* _Request_: Please edit the listing below by replacing "GUI agent" with "interface agent" wherever it occurs, leaving all other text unchanged. Omit the pictures from your answer.

.....

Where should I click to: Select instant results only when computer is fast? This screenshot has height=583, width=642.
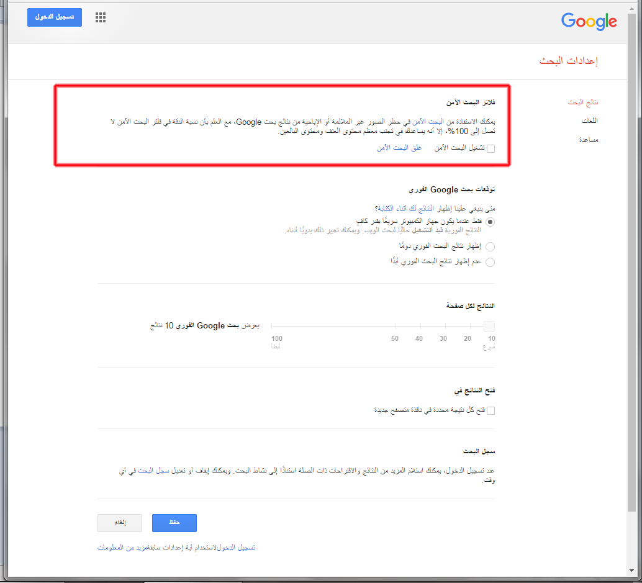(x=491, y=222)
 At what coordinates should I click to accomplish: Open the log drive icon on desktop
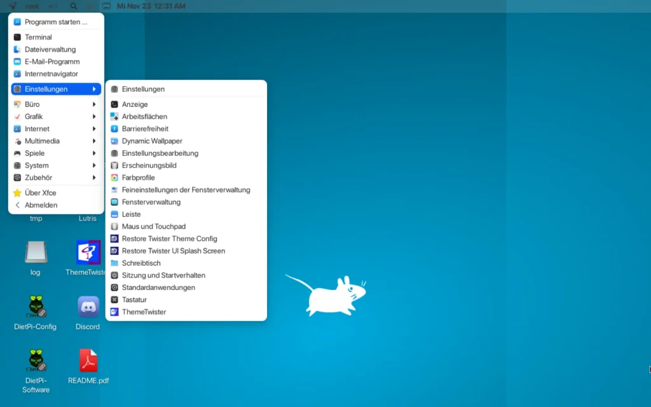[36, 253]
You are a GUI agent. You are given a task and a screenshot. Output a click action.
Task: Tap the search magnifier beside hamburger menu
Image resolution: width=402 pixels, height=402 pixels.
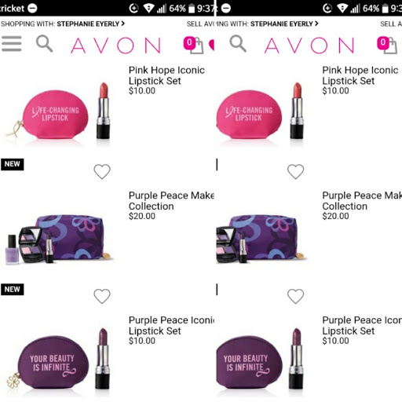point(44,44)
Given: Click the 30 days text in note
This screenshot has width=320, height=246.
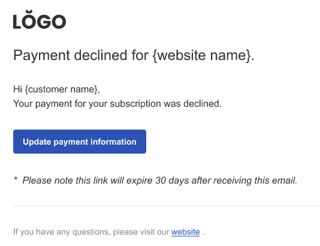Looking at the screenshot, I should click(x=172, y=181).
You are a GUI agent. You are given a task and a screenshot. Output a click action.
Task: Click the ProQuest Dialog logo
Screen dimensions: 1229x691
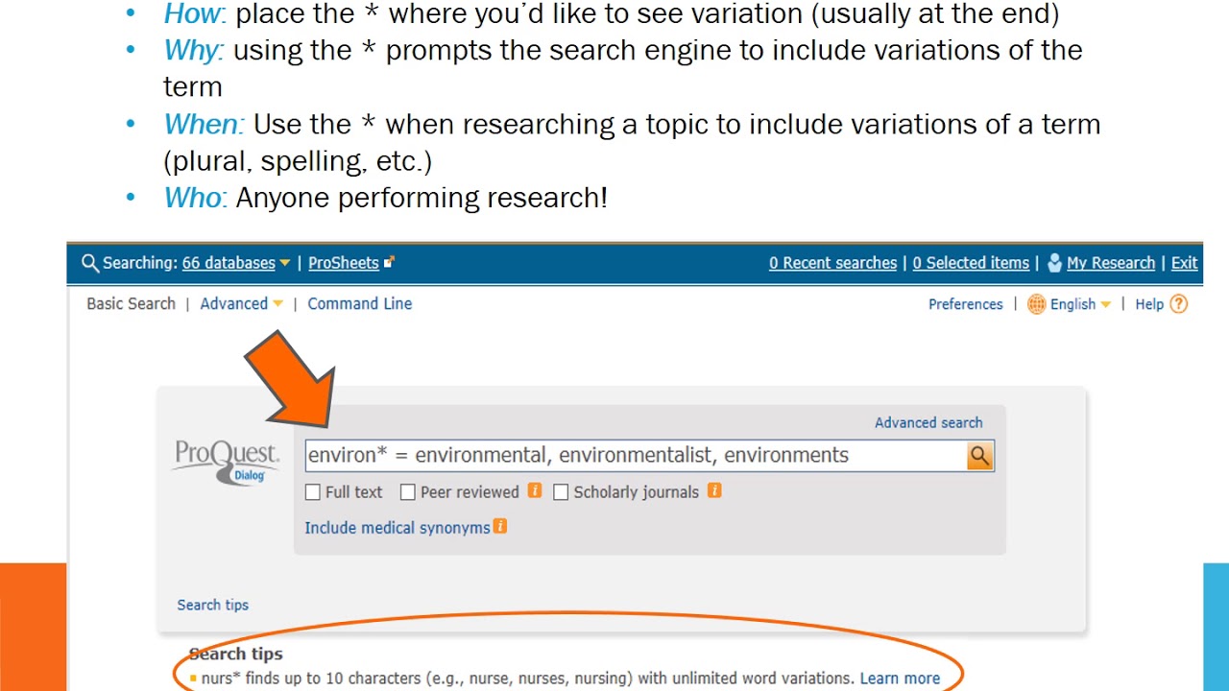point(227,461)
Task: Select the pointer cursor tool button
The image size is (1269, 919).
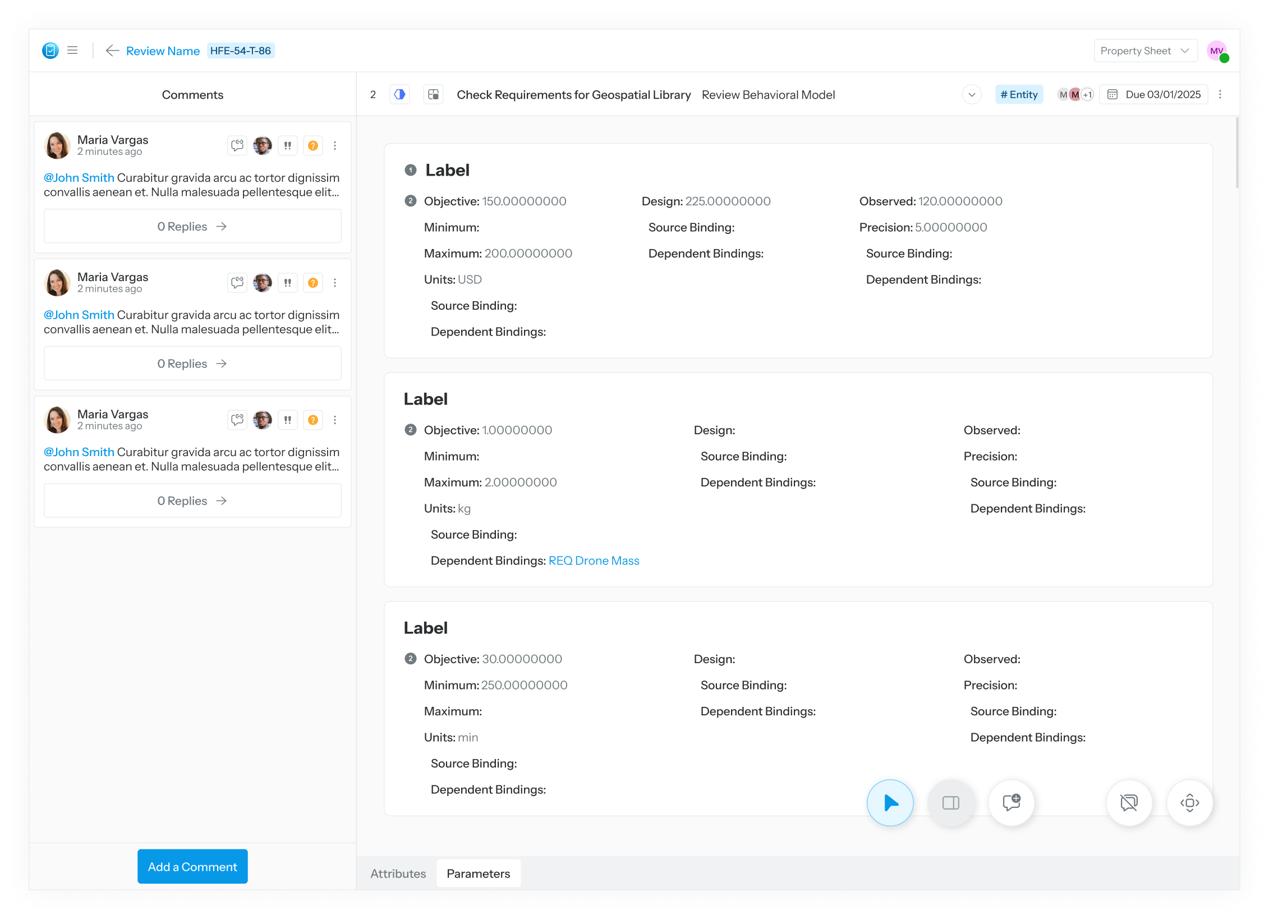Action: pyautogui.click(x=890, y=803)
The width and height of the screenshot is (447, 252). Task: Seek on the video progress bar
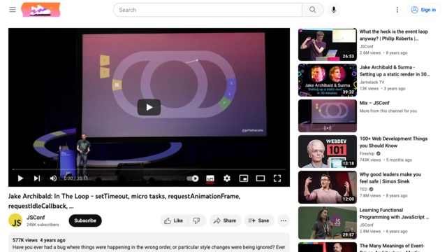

.....

* _Response for this exercise_:
Where should I click to: Select instant results only when computer is fast? This screenshot has height=583, width=642.
(x=491, y=222)
 At what coordinates should I click to accomplish: Open the log drive icon on desktop
[36, 253]
You are a interface agent. You are given a task and a screenshot. Output a click action.
Task: Tap the search magnifier beside hamburger menu
Image resolution: width=402 pixels, height=402 pixels.
point(44,44)
Given: Click the 30 days text in note
This screenshot has width=320, height=246.
Looking at the screenshot, I should click(x=172, y=181).
You are a interface agent. You are given a task and a screenshot. Output a click action.
Task: Click the ProQuest Dialog logo
Screen dimensions: 1229x691
point(227,461)
Task: Select the pointer cursor tool button
The image size is (1269, 919).
Action: pyautogui.click(x=890, y=803)
The width and height of the screenshot is (447, 252). Task: Seek on the video progress bar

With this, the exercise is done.